← Return to Selected Works

Service Autoscaler

EU-WEST-1SHA-256: D4E5F6LIVE

Service Autoscaler is a lightweight Go daemon that subscribes to a Prometheus metrics stream and drives Docker Swarm service scaling decisions without any manual intervention.

How It Works

The autoscaler queries a set of configurable PromQL expressions on a 15-second tick. When a metric crosses a defined threshold, it calls the Swarm API to update the target replica count.

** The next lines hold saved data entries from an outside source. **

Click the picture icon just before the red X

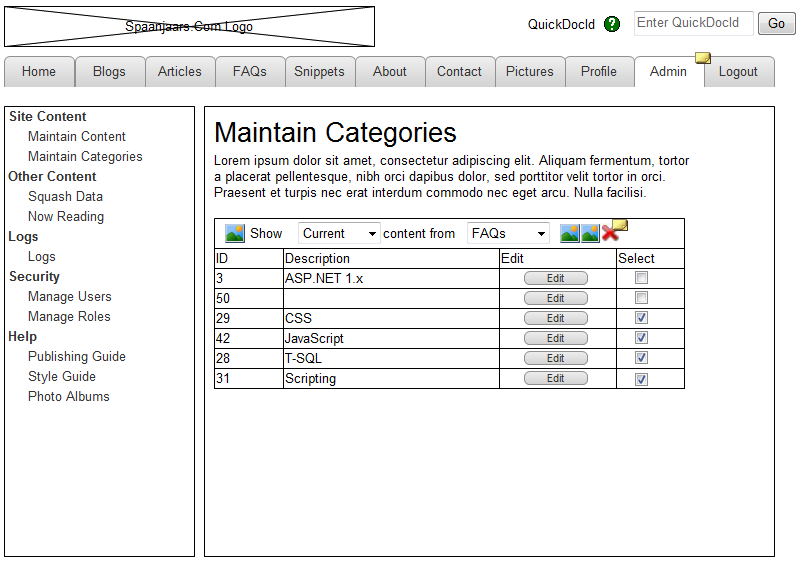pos(590,233)
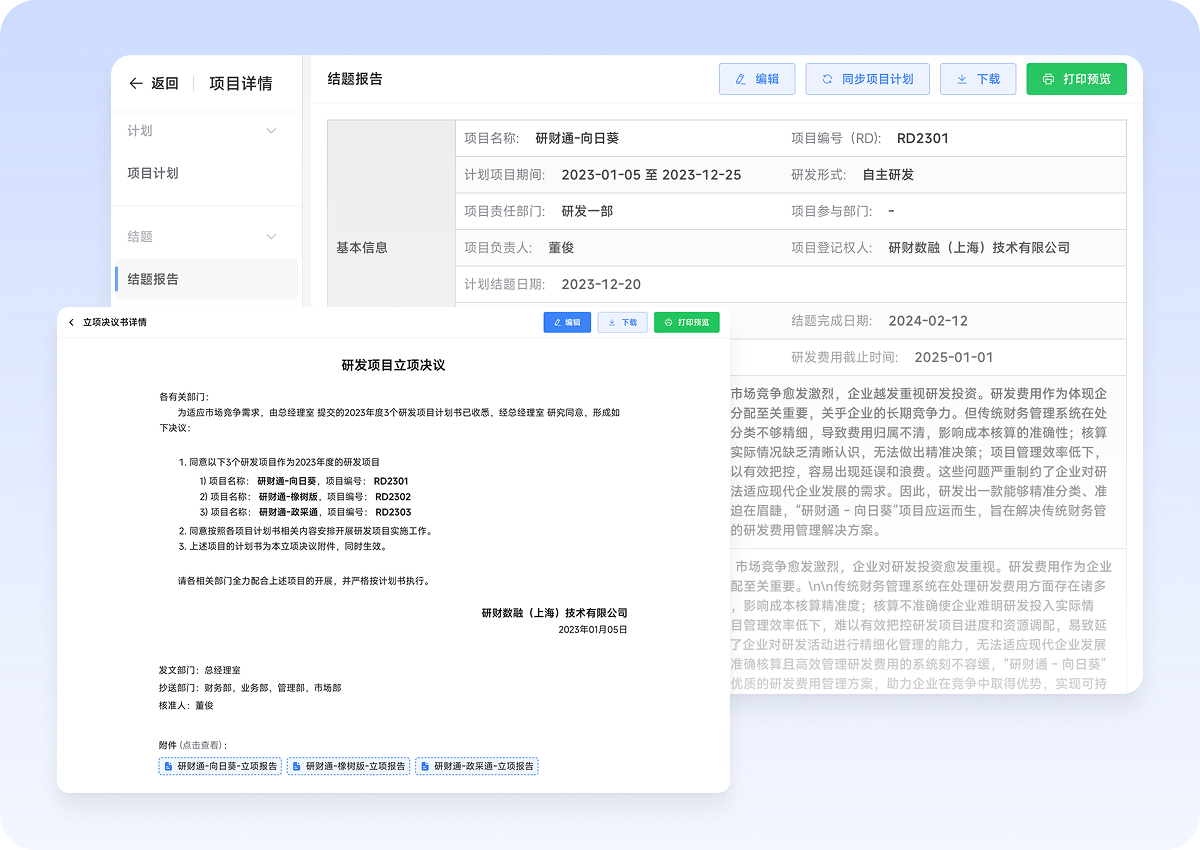
Task: Click the 同步项目计划 button
Action: click(867, 79)
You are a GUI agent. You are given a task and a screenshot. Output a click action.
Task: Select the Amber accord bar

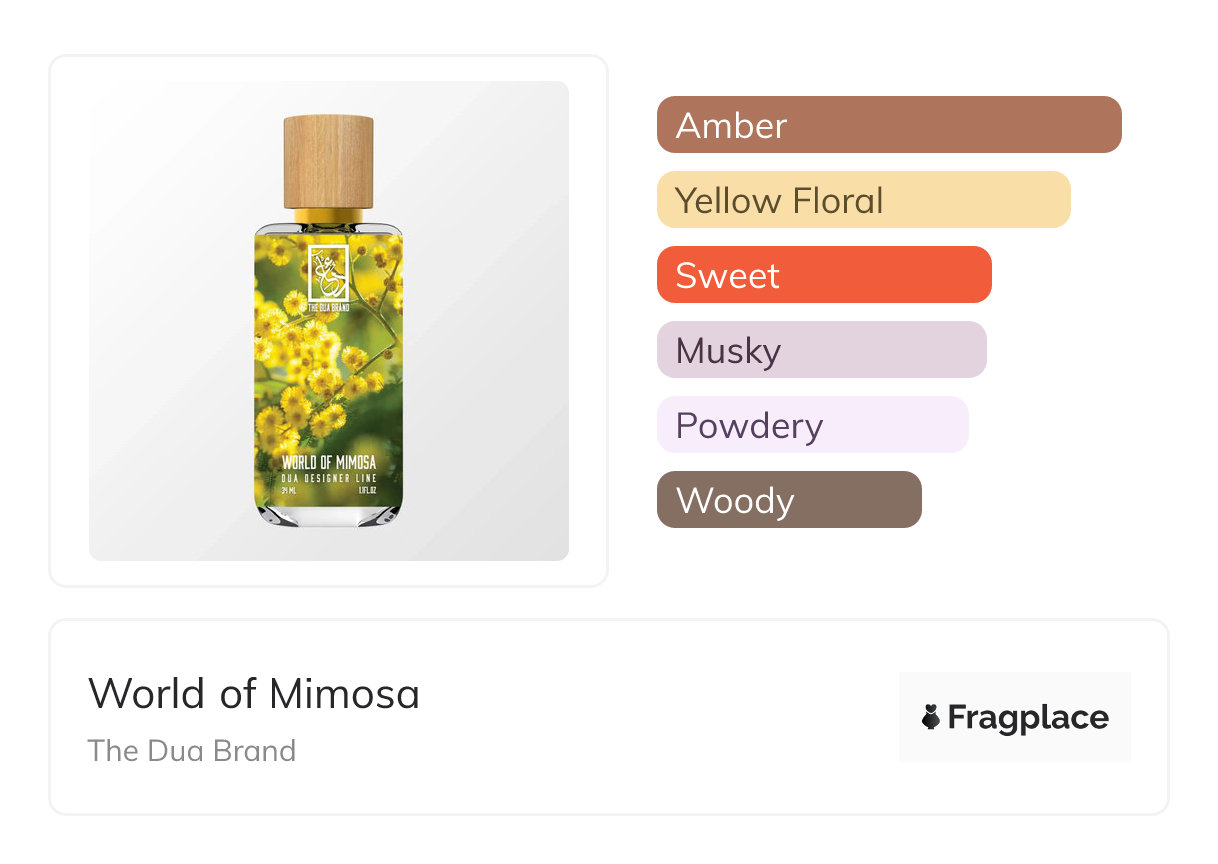[888, 125]
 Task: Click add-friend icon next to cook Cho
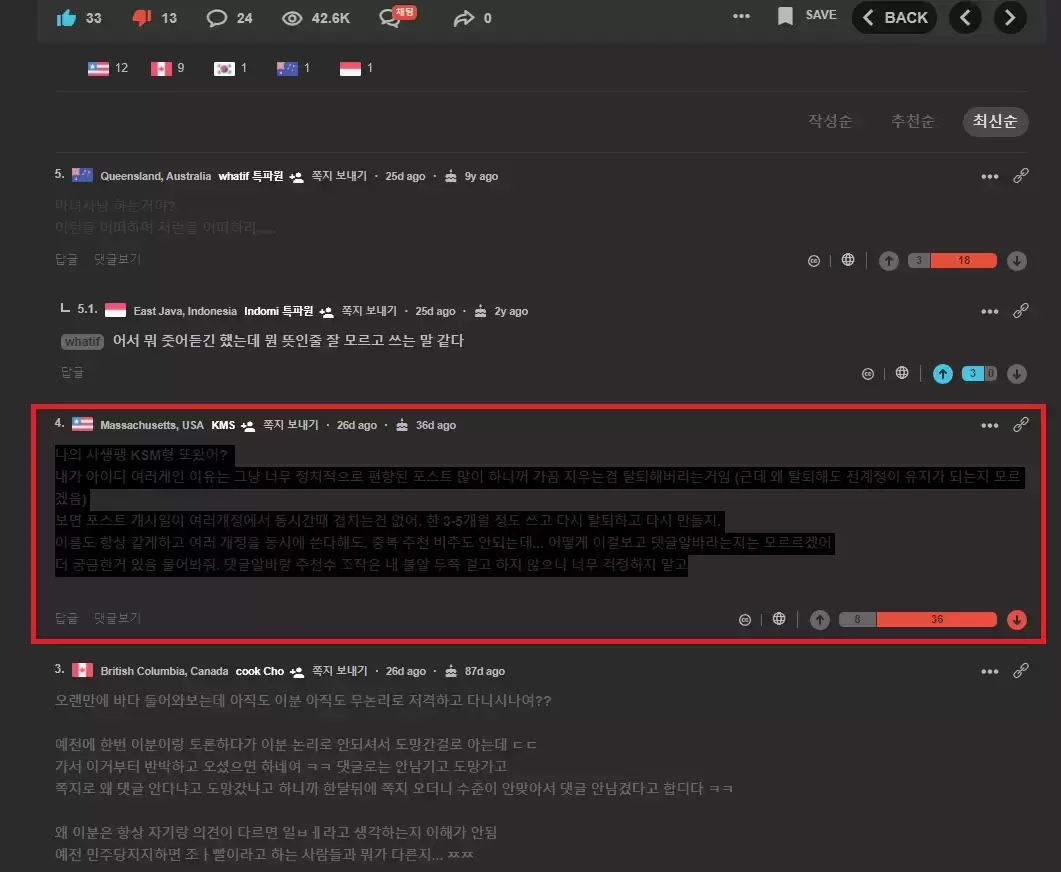point(299,671)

Scale-down events include a stabilisation window to prevent thrashing.

func (a *Autoscaler) Tick(ctx context.Context) {
    for _, rule := range a.rules {
        val, err := a.prom.QueryInstant(ctx, rule.Query)
        if err != nil || val == nil {
            continue
        }
        if *val > rule.ScaleUpThreshold {
            a.swarm.Scale(ctx, rule.Service, rule.CurrentReplicas+rule.Step)
        } else if *val < rule.ScaleDownThreshold && rule.StabilisedFor(5*time.Minute) {
            a.swarm.Scale(ctx, rule.Service, max(rule.MinReplicas, rule.CurrentReplicas-rule.Step))
        }
    }
}

Configuration

Rules are declared in a YAML file and hot-reloaded on change via inotify, so threshold adjustments don't require a daemon restart.

Status

Running in production. Has handled scale events across 12 services with zero missed scaling opportunities recorded over a 90-day observation window.